Carlyle Group: Be Wary of Public Investments in Private Equity
For good reason, too.
Private equity firms raise money for a series of funds with a specified duration, usually around five years. They invest those funds through a variety of methods, such as buyouts, venture investments, or distressed investments.
The practice has created billions in wealth for those lucky enough to take part. While the average private equity fund stays pretty close to the market, the best can return north of 20% per year. For decades.
Unfortunately, only “accredited investors” – or institutions and wealthy individuals – can take part directly.
Everyday investors are left to buy shares of publicly traded private equity firms, like newly public Carlyle.
If you’re considering it, though, let me tell you why I’m convinced that Carlyle (and other public companies like it) should stay off of your “Buy” list.
Investors vs. Shareholders
From this point forward, I’ll use “investors” to refer to those who can give funds directly to Carlyle to invest. And I’ll use “shareholders” for those who buy shares of Group on the stock market.
It’s an important distinction, as the results for the two groups couldn’t be more off balance.
You see, for investors, Carlyle is very good at turning money into more money. It has returned about 27% per year for investors. That’s helped drive its assets under management to roughly $164 billion.
With numbers like that, it’s easy to see why private equity investments are so desirable. So when a firm like Carlyle has an initial public offering – thereby allowing the public to invest – it seems like a no-brainer.
Of course, it’s not that easy. Buying stock in Carlyle makes you a shareholder in the investment management firm, not an investor in its high-performance funds.
And while the fees these investment firms generate have made people into billionaires, that doesn’t seem to be the case for shareholders.
Now, the trend of private equity firms offering public shares is relatively new. But so far, the returns for public shareholders have been abysmal across the board.
One problem is that earnings for these firms will be volatile and difficult to predict. That’s because the bulk of a private equity firm’s fees come from a bonus based on performance. Not the easiest thing to foresee.

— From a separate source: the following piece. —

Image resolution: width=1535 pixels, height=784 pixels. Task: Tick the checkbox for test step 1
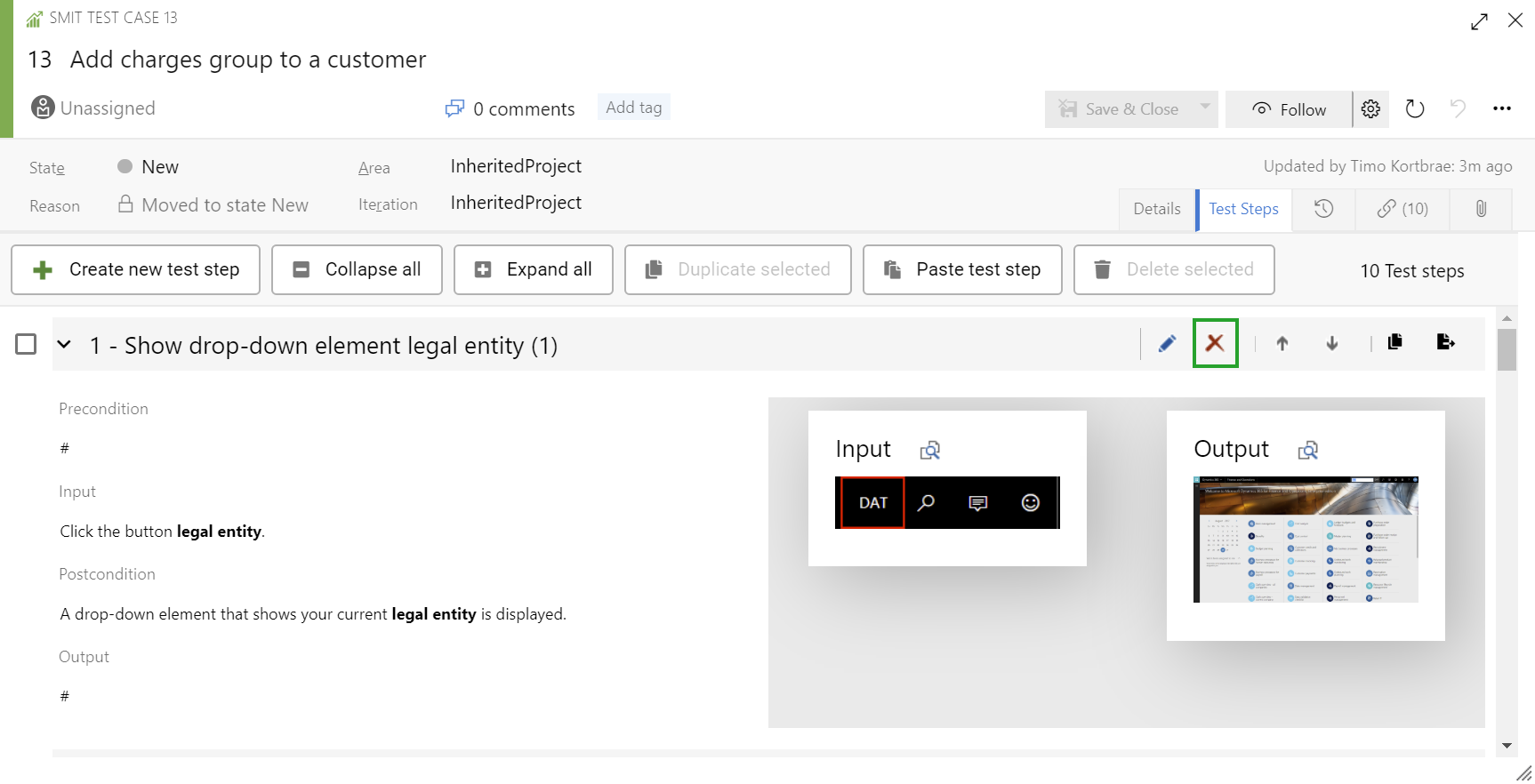[27, 344]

On top of that, trying to understand a firm’s exposure to various markets (through the small amount of information released in the public disclosures) is a monumental task. In general, this uncertainty leads to lower stock valuations.
But the biggest problem with public investments in private equity funds is the inherent conflict of interest that the managers face.

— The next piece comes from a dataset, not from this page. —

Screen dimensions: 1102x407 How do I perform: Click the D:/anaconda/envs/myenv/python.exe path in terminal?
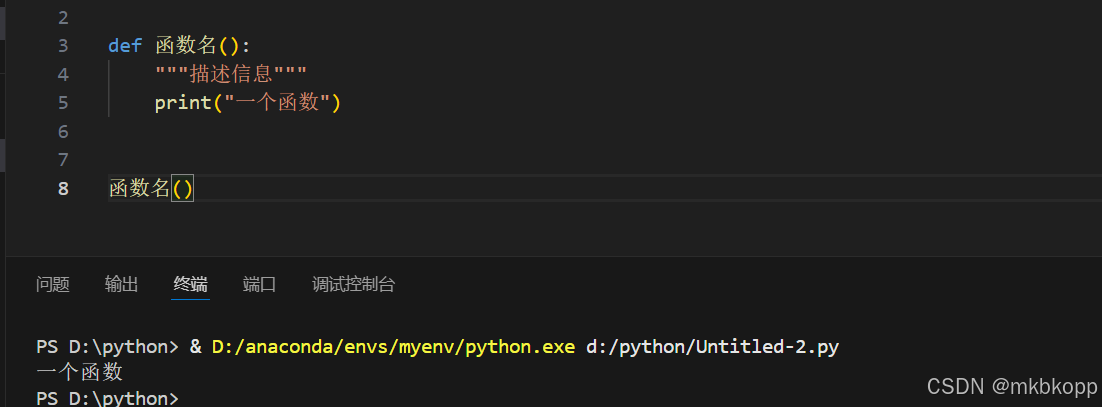(394, 347)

Executives of traditional publicly traded companies have a fiduciary duty to make decisions in the best interest of their shareholders. But private equity managers have spent their whole careers striving for high returns for investors, not shareholders. So when the funds perform well and generate higher fees, managers will pay themselves and their teams higher bonuses.
Case in point, just before it began the IPO process, Carlyle paid a special one-time dividend to its partners totaling $398.5 million. The source? A $400 million loan from Abu Dhabi’s sovereign wealth fund. That debt is being paid for by shareholders in the form of lower earnings.
The fact that Carlyle was a massively profitable company with no need for public funds makes it more likely that the IPO was just a way for early investors to cash out. Those who become shareholders now are simply too late.
If you’re one of the lucky few who can invest in a Carlyle fund, you should consider it, because Carlyle is the best in private equity. But for most, buying shares of private equity investment firms simply won’t pay off in the end.